When I was young I read more fiction than poetry. I fell in love with the Narnia books and once spent quite a while in an old wardrobe with my best friend, trying to get to Lantern Waste! After that, books like ‘Lord of the Rings’ and ‘Gormenghast’ sparked my imagination, interspersed with Laura Ingalls Wilder’s tales of pioneer life in America. I was struck by the ability of these authors to paint pictures with words, to take me into other worlds and experiences. I try to do that in some of my poems, whether it’s taking the reader into someone else’s life (like the woman who sat for Leonardo’s Mona Lisa) or back into one of my own memories (like watching Borg and Nastase play tennis at Wimbledon in 1976). I also loved Shakespeare from a young age – and I think his powerful imagery and use of iambic pentameter have found their way into some of my poetry.
Q:10. Who of today’s writers do you admire the most and why?

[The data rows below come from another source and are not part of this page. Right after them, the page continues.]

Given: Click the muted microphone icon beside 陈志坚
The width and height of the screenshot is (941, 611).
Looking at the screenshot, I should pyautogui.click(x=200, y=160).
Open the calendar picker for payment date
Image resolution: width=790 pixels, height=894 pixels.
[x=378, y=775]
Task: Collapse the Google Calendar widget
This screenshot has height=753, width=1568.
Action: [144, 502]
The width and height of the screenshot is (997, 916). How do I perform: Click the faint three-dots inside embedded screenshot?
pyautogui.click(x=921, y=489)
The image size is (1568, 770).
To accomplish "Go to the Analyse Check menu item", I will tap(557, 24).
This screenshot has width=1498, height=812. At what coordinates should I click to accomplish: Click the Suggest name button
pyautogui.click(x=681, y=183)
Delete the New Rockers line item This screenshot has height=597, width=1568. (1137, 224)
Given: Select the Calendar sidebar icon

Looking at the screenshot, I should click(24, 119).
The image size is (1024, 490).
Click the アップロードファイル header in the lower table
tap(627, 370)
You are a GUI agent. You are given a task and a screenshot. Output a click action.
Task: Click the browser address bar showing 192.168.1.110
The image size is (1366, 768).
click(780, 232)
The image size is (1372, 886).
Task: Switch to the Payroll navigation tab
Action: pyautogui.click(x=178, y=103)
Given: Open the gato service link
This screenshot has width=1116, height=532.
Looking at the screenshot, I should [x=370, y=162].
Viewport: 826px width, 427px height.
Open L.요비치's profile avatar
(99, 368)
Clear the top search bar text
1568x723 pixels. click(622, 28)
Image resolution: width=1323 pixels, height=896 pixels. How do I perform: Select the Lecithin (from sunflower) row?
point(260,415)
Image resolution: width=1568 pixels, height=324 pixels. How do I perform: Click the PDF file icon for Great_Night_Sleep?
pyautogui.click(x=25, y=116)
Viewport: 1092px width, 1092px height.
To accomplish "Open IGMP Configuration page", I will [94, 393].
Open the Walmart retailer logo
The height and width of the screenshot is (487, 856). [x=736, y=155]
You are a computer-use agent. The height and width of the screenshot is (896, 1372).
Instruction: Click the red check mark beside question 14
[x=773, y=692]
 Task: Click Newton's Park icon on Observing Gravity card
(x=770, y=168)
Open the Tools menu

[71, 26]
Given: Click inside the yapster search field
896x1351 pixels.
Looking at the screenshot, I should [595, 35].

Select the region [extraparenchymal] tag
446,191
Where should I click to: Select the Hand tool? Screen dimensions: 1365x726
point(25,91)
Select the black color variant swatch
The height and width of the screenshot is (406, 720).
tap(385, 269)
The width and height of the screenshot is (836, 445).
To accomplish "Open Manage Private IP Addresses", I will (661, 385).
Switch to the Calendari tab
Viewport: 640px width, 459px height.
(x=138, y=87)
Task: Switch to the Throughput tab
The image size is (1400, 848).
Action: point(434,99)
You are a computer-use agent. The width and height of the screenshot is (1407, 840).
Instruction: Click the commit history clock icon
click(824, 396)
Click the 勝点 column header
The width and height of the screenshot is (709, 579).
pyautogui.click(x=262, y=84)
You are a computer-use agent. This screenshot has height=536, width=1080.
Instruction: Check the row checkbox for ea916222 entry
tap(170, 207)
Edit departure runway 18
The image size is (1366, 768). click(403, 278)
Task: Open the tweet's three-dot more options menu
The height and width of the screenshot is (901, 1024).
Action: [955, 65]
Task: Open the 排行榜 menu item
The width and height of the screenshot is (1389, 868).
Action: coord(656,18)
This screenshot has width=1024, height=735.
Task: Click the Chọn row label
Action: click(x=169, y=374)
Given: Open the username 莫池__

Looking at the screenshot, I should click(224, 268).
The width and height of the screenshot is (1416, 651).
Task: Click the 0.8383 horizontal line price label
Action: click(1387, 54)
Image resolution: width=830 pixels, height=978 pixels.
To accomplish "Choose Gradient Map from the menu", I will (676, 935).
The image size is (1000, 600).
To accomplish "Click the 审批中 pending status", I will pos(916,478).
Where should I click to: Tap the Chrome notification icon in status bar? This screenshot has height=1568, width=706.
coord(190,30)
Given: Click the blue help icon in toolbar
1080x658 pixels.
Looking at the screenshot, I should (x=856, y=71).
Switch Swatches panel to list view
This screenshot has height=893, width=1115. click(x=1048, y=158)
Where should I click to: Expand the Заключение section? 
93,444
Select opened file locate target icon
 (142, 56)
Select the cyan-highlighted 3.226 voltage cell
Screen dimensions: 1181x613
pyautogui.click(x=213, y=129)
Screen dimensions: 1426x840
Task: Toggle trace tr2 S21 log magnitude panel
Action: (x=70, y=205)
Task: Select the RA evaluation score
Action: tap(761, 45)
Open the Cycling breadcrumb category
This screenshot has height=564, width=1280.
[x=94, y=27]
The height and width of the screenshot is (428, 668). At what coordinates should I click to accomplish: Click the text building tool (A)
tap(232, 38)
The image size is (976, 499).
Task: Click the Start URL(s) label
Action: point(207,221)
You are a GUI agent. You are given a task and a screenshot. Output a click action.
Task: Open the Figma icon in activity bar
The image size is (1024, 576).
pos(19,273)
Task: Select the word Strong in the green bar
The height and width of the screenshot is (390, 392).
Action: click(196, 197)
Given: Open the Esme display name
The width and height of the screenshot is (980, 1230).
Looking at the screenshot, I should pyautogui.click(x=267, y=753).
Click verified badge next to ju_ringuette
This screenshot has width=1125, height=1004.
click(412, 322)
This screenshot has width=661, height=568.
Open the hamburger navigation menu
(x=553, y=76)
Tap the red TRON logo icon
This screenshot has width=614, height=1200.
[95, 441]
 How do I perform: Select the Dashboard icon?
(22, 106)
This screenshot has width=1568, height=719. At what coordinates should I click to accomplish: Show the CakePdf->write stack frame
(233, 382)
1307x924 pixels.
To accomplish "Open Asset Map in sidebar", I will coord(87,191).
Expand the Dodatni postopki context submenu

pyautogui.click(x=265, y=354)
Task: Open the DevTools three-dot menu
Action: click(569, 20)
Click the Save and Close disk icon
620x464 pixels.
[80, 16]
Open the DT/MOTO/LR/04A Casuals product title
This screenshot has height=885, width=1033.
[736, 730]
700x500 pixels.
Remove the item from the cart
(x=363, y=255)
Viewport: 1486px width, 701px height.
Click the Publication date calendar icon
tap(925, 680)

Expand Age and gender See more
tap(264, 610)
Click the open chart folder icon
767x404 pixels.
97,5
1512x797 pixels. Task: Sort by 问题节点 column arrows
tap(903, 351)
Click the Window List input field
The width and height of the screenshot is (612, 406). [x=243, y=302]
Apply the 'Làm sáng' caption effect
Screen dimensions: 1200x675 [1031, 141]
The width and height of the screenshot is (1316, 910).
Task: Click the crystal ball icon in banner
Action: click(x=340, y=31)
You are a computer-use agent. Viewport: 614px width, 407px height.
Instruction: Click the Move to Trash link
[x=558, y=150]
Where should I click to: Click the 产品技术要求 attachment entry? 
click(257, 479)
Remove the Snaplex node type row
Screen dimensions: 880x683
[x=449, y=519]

I’ve been lucky enough to meet some of the poets I most admire – at readings and workshops. Kim Moore has been a big influence on my writing. I think she goes from strength to strength, in terms of shining a light on the darker aspects of male/female relationships and making every word count in her poems. Her last collection, All the Men I Never Married, has had a big impact – and rightly so. She’s also a very generous mentor. Several poems in The Lost Art of Ironing were first drafted in her workshops. Another, very different, poet I admire is Alison Brackenbury. Her delicate, beautifully structured poems draw on her rural upbringing and family history. I love the way she often uses rhyme sparingly and to great effect. There are really too many wonderful contemporary poets to list – but a couple of others that stand out for me are Imtiaz Dharker (who brilliantly fuses Asian and Celtic culture) and John McCullough, who can be playful, funny, whimsical, touching, shocking and everything in between. John often shares his amazing work on social media and it always stops me in my tracks.
Q:11. How important is a “sense of place” in your writing?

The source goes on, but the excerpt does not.